From the first line to the last, write out the listing exactly.

#### MATERIAL SUPPLIED
---+---

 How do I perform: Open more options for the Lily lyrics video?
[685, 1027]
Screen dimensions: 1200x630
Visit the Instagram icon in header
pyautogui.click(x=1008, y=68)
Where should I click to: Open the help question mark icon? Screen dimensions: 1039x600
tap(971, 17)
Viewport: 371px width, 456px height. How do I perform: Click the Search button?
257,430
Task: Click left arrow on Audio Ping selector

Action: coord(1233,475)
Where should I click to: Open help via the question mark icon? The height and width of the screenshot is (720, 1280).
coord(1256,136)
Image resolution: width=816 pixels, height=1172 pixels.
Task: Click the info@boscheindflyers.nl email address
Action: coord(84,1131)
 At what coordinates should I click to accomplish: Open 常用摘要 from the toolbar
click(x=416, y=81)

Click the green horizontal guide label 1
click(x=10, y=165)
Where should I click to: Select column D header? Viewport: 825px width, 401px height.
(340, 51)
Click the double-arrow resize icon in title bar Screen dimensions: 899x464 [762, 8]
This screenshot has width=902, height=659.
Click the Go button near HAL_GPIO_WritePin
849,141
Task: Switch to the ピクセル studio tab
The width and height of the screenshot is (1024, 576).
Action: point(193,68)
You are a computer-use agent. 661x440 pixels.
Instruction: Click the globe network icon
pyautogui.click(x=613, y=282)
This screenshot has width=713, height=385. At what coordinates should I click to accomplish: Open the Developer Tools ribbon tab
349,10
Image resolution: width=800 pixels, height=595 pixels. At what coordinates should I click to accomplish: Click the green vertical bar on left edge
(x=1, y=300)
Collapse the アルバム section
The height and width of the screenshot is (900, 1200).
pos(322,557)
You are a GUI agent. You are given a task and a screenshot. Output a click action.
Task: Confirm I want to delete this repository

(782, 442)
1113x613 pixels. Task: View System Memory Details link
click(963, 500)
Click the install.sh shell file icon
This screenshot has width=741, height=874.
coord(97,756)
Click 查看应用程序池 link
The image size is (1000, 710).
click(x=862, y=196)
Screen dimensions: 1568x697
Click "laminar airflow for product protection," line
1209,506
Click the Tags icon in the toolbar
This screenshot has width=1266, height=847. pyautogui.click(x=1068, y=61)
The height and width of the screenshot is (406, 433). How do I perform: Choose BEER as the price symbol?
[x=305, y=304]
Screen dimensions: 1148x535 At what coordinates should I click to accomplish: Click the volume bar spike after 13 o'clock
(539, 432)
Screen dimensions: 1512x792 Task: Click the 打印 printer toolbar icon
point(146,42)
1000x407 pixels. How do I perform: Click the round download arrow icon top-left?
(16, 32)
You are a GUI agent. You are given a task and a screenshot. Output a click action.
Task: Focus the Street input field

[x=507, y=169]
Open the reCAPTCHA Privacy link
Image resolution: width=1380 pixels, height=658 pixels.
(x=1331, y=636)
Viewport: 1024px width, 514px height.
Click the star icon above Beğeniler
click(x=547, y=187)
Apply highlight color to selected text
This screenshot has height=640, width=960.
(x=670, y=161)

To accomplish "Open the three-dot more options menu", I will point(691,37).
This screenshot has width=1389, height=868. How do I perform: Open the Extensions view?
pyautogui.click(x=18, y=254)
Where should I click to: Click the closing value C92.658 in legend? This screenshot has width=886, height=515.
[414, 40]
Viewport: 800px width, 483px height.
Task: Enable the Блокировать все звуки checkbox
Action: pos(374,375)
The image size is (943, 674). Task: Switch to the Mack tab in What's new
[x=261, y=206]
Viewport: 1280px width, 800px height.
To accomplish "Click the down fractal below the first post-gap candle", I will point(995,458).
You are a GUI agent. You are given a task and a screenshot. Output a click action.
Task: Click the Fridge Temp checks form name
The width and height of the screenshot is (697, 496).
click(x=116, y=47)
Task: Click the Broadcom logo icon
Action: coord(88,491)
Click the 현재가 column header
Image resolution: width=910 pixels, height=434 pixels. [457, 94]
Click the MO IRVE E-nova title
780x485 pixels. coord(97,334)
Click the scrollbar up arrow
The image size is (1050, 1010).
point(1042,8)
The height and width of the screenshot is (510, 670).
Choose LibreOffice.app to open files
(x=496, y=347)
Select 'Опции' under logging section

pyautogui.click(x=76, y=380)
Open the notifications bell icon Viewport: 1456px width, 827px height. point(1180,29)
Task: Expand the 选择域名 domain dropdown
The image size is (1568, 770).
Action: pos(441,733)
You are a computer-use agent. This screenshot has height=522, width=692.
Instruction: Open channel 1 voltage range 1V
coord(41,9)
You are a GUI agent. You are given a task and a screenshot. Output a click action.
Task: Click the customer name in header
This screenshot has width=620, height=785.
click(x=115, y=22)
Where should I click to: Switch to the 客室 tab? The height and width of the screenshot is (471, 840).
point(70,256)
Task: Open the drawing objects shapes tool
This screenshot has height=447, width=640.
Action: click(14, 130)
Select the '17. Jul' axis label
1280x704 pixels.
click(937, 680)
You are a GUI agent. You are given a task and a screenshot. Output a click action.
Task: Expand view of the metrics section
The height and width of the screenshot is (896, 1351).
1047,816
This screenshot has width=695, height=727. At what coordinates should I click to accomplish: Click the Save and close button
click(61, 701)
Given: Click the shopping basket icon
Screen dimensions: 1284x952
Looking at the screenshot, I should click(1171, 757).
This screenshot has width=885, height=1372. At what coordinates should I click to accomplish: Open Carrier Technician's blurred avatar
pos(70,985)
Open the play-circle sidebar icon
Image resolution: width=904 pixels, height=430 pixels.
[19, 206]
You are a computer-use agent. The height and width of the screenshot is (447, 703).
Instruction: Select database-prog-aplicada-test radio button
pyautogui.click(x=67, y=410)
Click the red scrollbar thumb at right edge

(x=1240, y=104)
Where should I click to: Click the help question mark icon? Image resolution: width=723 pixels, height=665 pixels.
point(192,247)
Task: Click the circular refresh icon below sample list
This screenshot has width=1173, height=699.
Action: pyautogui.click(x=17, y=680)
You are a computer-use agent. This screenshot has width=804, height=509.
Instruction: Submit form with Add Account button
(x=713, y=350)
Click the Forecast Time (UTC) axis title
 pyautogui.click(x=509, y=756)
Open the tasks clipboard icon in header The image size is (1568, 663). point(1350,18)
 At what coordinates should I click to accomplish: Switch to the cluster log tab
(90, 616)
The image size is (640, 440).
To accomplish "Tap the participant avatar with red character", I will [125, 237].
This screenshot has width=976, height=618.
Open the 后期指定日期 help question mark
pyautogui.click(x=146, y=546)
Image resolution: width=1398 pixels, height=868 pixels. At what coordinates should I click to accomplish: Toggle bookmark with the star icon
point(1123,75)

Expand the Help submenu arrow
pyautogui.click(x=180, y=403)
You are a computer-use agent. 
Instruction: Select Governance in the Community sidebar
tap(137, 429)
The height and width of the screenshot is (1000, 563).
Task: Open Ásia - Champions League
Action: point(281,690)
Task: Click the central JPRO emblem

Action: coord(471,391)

---+---

#### ANSWER TO THE PROBLEM
 How do I perform: Open more options for the Lily lyrics video?
[685, 1027]
Screen dimensions: 1200x630
Visit the Instagram icon in header
pyautogui.click(x=1008, y=68)
Where should I click to: Open the help question mark icon? Screen dimensions: 1039x600
tap(971, 17)
Viewport: 371px width, 456px height. How do I perform: Click the Search button?
257,430
Task: Click left arrow on Audio Ping selector

Action: coord(1233,475)
Where should I click to: Open help via the question mark icon? The height and width of the screenshot is (720, 1280).
coord(1256,136)
Image resolution: width=816 pixels, height=1172 pixels.
Task: Click the info@boscheindflyers.nl email address
Action: coord(84,1131)
 At what coordinates should I click to accomplish: Open 常用摘要 from the toolbar
click(x=416, y=81)

Click the green horizontal guide label 1
click(x=10, y=165)
Where should I click to: Select column D header? Viewport: 825px width, 401px height.
(340, 51)
Click the double-arrow resize icon in title bar Screen dimensions: 899x464 [762, 8]
This screenshot has width=902, height=659.
Click the Go button near HAL_GPIO_WritePin
849,141
Task: Switch to the ピクセル studio tab
The width and height of the screenshot is (1024, 576).
Action: point(193,68)
You are a computer-use agent. 661x440 pixels.
Instruction: Click the globe network icon
pyautogui.click(x=613, y=282)
This screenshot has width=713, height=385. At what coordinates should I click to accomplish: Open the Developer Tools ribbon tab
349,10
Image resolution: width=800 pixels, height=595 pixels. At what coordinates should I click to accomplish: Click the green vertical bar on left edge
(x=1, y=300)
Collapse the アルバム section
The height and width of the screenshot is (900, 1200).
pos(322,557)
You are a GUI agent. You are given a task and a screenshot. Output a click action.
Task: Confirm I want to delete this repository

(782, 442)
1113x613 pixels. Task: View System Memory Details link
click(963, 500)
Click the install.sh shell file icon
This screenshot has width=741, height=874.
coord(97,756)
Click 查看应用程序池 link
The image size is (1000, 710).
click(x=862, y=196)
Screen dimensions: 1568x697
Click "laminar airflow for product protection," line
1209,506
Click the Tags icon in the toolbar
This screenshot has width=1266, height=847. pyautogui.click(x=1068, y=61)
The height and width of the screenshot is (406, 433). How do I perform: Choose BEER as the price symbol?
[x=305, y=304]
Screen dimensions: 1148x535 At what coordinates should I click to accomplish: Click the volume bar spike after 13 o'clock
(539, 432)
Screen dimensions: 1512x792 Task: Click the 打印 printer toolbar icon
point(146,42)
1000x407 pixels. How do I perform: Click the round download arrow icon top-left?
(16, 32)
You are a GUI agent. You are given a task and a screenshot. Output a click action.
Task: Focus the Street input field

[x=507, y=169]
Open the reCAPTCHA Privacy link
Image resolution: width=1380 pixels, height=658 pixels.
(x=1331, y=636)
Viewport: 1024px width, 514px height.
Click the star icon above Beğeniler
click(x=547, y=187)
Apply highlight color to selected text
This screenshot has height=640, width=960.
(x=670, y=161)

To accomplish "Open the three-dot more options menu", I will point(691,37).
This screenshot has width=1389, height=868. How do I perform: Open the Extensions view?
pyautogui.click(x=18, y=254)
Where should I click to: Click the closing value C92.658 in legend? This screenshot has width=886, height=515.
[414, 40]
Viewport: 800px width, 483px height.
Task: Enable the Блокировать все звуки checkbox
Action: pos(374,375)
The image size is (943, 674). Task: Switch to the Mack tab in What's new
[x=261, y=206]
Viewport: 1280px width, 800px height.
To accomplish "Click the down fractal below the first post-gap candle", I will point(995,458).
You are a GUI agent. You are given a task and a screenshot. Output a click action.
Task: Click the Fridge Temp checks form name
The width and height of the screenshot is (697, 496).
click(x=116, y=47)
Task: Click the Broadcom logo icon
Action: coord(88,491)
Click the 현재가 column header
Image resolution: width=910 pixels, height=434 pixels. [457, 94]
Click the MO IRVE E-nova title
780x485 pixels. coord(97,334)
Click the scrollbar up arrow
The image size is (1050, 1010).
point(1042,8)
The height and width of the screenshot is (510, 670).
Choose LibreOffice.app to open files
(x=496, y=347)
Select 'Опции' under logging section

pyautogui.click(x=76, y=380)
Open the notifications bell icon Viewport: 1456px width, 827px height. point(1180,29)
Task: Expand the 选择域名 domain dropdown
The image size is (1568, 770).
Action: pos(441,733)
You are a computer-use agent. This screenshot has height=522, width=692.
Instruction: Open channel 1 voltage range 1V
coord(41,9)
You are a GUI agent. You are given a task and a screenshot. Output a click action.
Task: Click the customer name in header
This screenshot has width=620, height=785.
click(x=115, y=22)
Where should I click to: Switch to the 客室 tab? The height and width of the screenshot is (471, 840).
point(70,256)
Task: Open the drawing objects shapes tool
This screenshot has height=447, width=640.
Action: click(14, 130)
Select the '17. Jul' axis label
1280x704 pixels.
click(937, 680)
You are a GUI agent. You are given a task and a screenshot. Output a click action.
Task: Expand view of the metrics section
The height and width of the screenshot is (896, 1351).
1047,816
This screenshot has width=695, height=727. At what coordinates should I click to accomplish: Click the Save and close button
click(61, 701)
Given: Click the shopping basket icon
Screen dimensions: 1284x952
Looking at the screenshot, I should click(1171, 757).
This screenshot has width=885, height=1372. At what coordinates should I click to accomplish: Open Carrier Technician's blurred avatar
pos(70,985)
Open the play-circle sidebar icon
Image resolution: width=904 pixels, height=430 pixels.
[19, 206]
You are a computer-use agent. The height and width of the screenshot is (447, 703).
Instruction: Select database-prog-aplicada-test radio button
pyautogui.click(x=67, y=410)
Click the red scrollbar thumb at right edge

(x=1240, y=104)
Where should I click to: Click the help question mark icon? Image resolution: width=723 pixels, height=665 pixels.
point(192,247)
Task: Click the circular refresh icon below sample list
This screenshot has width=1173, height=699.
Action: pyautogui.click(x=17, y=680)
You are a computer-use agent. This screenshot has width=804, height=509.
Instruction: Submit form with Add Account button
(x=713, y=350)
Click the Forecast Time (UTC) axis title
 pyautogui.click(x=509, y=756)
Open the tasks clipboard icon in header The image size is (1568, 663). point(1350,18)
 At what coordinates should I click to accomplish: Switch to the cluster log tab
(90, 616)
The image size is (640, 440).
To accomplish "Tap the participant avatar with red character", I will [125, 237].
This screenshot has width=976, height=618.
Open the 后期指定日期 help question mark
pyautogui.click(x=146, y=546)
Image resolution: width=1398 pixels, height=868 pixels. At what coordinates should I click to accomplish: Toggle bookmark with the star icon
point(1123,75)

Expand the Help submenu arrow
pyautogui.click(x=180, y=403)
You are a computer-use agent. 
Instruction: Select Governance in the Community sidebar
tap(137, 429)
The height and width of the screenshot is (1000, 563).
Task: Open Ásia - Champions League
Action: point(281,690)
Task: Click the central JPRO emblem

Action: coord(471,391)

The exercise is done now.